Thanks for the info Daikaiju. I'm pretty unfamiliar with Australian cars so I'm sort of playing this one by ear. I checked a couple of reference pages but couldn't really find anything about the suspension/undercarriage or any images. No matter they really won't be seen anyway. Got a couple more pics coming later.

"Phase four heads! She sucks nitro!"


----------



## terryr

I had this one bookmarked;

http://www.aus-ford-uk.co.uk/html/underneath_2.html

Very thorough look underneath.


----------



## whiskeyrat

terryr said:


> I had this one bookmarked;
> 
> Underneath 2
> 
> Very thorough look underneath.


Great find, Thanks terryr! Had I more time to spend on this one I might have accurized it quite a bit more, but I have so many kits waiting to be built I just couldn't do it. Modifying the chassis and putting in an whole engine/trans assembly would have set me back a bit. No worries I think she's still turning out halfway decent.

More pics of the chassis.





















I added some sand and dirt colors from my Tamiya weathering set, and did a black paint wash on the engine/trans assembly to sort of simulate oil staining, and the exhaust pipes, which HAVE to be inaccurate, but c'est la vie:


----------



## whiskeyrat

A little while back I discovered something interesting about the way the car appeared at the beginning of_ Mad Max 2: The Road Warrior_. When the film opens, the front of the Interceptor is shown _missing the airdam_. The concorde nose-piece is still there for about 45 seconds, and then gets promptly smashed off the car when Max rams into one of the vehicles trying to run him down. At some point between the end of the first film and the beginning of the second film, the airdam is either broken off, or Max removes it for whatever reason. Ground clearance maybe? I really liked the way the car looked as a whole, and the kit did not come with a separate airdam, so I began fabricating my own. So this model will represent the car as it might have appeared during that time frame, perhaps shortly before the airdam was lost.
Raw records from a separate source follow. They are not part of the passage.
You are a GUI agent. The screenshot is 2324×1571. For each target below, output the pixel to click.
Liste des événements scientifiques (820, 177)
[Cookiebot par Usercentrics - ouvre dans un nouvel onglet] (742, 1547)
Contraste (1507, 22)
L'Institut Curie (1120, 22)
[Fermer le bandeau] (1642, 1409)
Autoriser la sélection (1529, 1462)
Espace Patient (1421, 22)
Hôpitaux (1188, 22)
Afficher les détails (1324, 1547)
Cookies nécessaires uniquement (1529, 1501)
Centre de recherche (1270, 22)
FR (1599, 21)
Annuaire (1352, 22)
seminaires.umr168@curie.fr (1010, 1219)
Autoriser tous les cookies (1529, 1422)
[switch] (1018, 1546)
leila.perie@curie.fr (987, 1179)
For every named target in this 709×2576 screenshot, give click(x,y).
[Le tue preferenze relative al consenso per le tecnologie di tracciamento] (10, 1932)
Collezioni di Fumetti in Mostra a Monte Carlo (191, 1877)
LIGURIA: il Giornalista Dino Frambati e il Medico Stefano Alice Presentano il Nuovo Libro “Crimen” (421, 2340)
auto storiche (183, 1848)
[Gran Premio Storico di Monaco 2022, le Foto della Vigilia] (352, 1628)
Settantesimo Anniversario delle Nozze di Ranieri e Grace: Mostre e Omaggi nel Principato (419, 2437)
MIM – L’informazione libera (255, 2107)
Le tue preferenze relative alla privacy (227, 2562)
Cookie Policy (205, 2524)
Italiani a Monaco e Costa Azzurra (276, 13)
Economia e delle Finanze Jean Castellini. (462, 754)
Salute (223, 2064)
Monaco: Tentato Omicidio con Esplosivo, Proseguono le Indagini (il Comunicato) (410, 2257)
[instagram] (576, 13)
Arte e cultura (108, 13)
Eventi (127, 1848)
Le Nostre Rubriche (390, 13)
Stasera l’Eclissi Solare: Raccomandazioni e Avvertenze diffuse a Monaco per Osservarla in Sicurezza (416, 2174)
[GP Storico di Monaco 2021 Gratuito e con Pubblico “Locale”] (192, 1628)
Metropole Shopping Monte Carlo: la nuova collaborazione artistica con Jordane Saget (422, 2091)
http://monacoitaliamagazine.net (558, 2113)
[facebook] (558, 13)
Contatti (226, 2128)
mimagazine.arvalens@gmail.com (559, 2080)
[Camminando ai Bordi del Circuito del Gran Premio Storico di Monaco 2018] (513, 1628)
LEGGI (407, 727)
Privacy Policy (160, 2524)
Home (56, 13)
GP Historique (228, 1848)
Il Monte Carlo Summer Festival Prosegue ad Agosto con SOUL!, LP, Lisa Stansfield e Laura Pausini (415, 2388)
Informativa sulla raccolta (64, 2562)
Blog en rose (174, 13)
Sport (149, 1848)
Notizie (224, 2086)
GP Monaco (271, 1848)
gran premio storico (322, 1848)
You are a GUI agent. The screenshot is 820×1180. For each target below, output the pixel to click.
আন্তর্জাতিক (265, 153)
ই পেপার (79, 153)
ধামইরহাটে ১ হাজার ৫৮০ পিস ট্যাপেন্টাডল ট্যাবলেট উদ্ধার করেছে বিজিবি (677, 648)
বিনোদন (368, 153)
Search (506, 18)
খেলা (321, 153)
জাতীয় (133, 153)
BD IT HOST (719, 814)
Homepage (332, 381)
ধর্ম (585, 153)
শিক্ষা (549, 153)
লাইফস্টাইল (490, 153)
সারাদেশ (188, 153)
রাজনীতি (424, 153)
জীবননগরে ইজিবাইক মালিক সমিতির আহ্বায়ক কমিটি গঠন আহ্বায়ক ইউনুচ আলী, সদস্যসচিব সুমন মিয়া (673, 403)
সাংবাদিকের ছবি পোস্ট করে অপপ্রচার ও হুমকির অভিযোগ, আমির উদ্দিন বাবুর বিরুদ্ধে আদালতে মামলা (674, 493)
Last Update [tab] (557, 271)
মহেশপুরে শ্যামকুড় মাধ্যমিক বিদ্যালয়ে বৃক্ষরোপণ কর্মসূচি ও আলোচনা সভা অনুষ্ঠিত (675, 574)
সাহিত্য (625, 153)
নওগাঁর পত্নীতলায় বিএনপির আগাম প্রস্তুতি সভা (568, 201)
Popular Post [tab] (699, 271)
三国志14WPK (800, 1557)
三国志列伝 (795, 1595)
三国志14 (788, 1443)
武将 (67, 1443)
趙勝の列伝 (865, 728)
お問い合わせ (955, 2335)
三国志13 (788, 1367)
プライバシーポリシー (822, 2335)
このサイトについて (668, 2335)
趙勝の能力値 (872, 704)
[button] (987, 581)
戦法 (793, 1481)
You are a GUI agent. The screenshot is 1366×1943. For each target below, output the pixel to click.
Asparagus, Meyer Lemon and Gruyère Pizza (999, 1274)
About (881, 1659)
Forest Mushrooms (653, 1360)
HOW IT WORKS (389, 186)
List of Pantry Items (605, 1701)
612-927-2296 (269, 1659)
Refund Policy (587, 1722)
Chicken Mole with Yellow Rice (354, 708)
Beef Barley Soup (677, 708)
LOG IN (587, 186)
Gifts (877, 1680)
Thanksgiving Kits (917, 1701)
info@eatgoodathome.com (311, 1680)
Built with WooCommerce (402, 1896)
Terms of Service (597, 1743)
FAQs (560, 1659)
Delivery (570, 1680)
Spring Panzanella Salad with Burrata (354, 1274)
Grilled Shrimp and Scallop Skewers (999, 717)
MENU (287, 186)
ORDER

Front piece cut and marked for holes.










Center hole cut.











At this point I also realized the sides of the bumpers were wrong and needed reshaping. They should be straight, not angled as molded. I sanded them down.



















Sides attached. I used some small styrene rod to create the rounded corners, and it also added a little rigidity to the structure.


----------



## terryr

If that new Mad Max movie ever comes out maybe we'll see how the air dam broke off.


----------



## whiskeyrat

terryr said:


> If that new Mad Max movie ever comes out maybe we'll see how the air dam broke off.


That would be cool, but I think the movies that are under production right now are supposed to be after Thunderdome, right? Unless I assumed wrongly about that. Release date is supposed to be summer next year. I've seen a few images from the shooting location in Namibia and things look good so far, with lots of post-apocalyptic looking vehicles and people, but haven't seen any images of the Interceptor, so I'm sorta figuring the setting will be after Thunderdome, perhaps a couple of years or so, long after the Interceptor met her fate at the hands of The Humongous' minions. A shame we probably won't be seeing her again. 

Turn the sound down or hit mute when you watch the below video of images from the shooting location, the music's awful.






Below is a really cool video of the original cast of Mad Max (minus Gibson) reunion Q and A. (Caution: Strong Language)









As for the Interceptor, that was the last we ever saw of her. She lives now...only in my memories...


----------



## terryr

I thought it was supposed to be before the Road Warrior.

I saw a shot of the black on black, if it was the car. It isn't a perfect copy of the 'real' one.


----------



## MadCap Romanian

Awesome stuff! 

Those cars that you linked the you-tube video to give me some good ideas of what can become of all these poor shape model car kits and parts customers have given me over the years. 

I own Monster Hobbies in High River Alberta, Canada...which was flooded out not too long ago.


----------



## MadCap Romanian

Awesome stuff! 

Those cars that you linked the you-tube video to give me some good ideas of what can become of all these poor shape model car kits and parts customers have given me over the years. 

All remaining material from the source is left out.